Apache | 액세스(Access) 권한 | 링크 제한 (SetEnvIf, Referer)

Tags:

• Apache
• WEB

링크 제한 (SetEnvIf, Referer)

클라이언트의 요청 헤더에는 “Referer"라는 정보가 포함되어 있는 경우가 있다. 이것은 어디서 링크가 되었는지에 대한 URL에 대한 정보가 포함되어 있다.

직접 URL를 입력하여 액세스하여 Referer 정보가 포함되지 않은 경우에는 액세스 제한을 걸 수 있다.

먼저 “SetEnvIf"를 사용하여 환경 변수를 설정한다. 이번에는 “Referer"를 체크하고 조건을 충족하는 경우에 설정하는 환경 변수를 정의한다.

SetEnvIf Referer 링크가-발생한-정보 설정하는-환경-변수

헤더에 포함된 “Referer"를 확인하여 올바르게 링크가 되었는지 비교한다. 올바른 경우에는 환경 변수를 설정한다. 구체적인 예를 들면 아래와 같다.

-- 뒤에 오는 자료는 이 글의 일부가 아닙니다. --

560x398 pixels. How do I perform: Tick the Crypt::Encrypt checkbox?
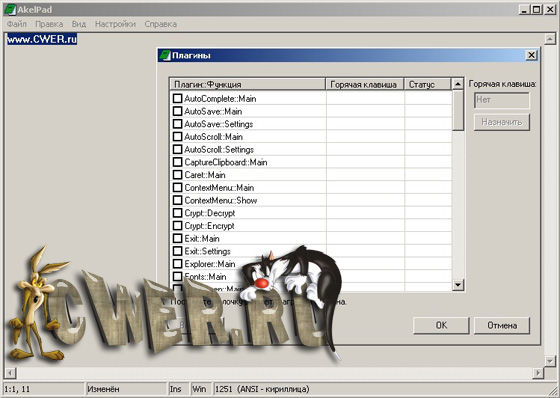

SetEnvIf Referer "http://localhost" local_referal

이 경우에는 해당 파일에 대한 액세스 Referer를 체크하고 “http://localhost"에서 링크로 액세스가 있었는지 여부를 확인한다. 만약 맞다면 환경 변수에 “check"라는 이름의 환경 변수를 설정한다. (check는 예이다. 임의로 환경 변수를 설정할 수 있다.)

그리고 “Require"으로 환경 변수가 설정되어 있는지를 확인하도록 한다.

Require env check

위에서는 IP 주소 등의 정보 대신에 환경 변수 “check"가 설정되어 있으면 허용한다는 설정이 된다.

실습

그럼 실습으로 사용해 보도록 하자. 먼저 “img"디렉터리에 포함된 파일에 대해 “http://localhost"로 시작하는 파일에서 링크를 통해 요청이 있을 경우에만 액세스를 허용하도록 설정하려고 한다.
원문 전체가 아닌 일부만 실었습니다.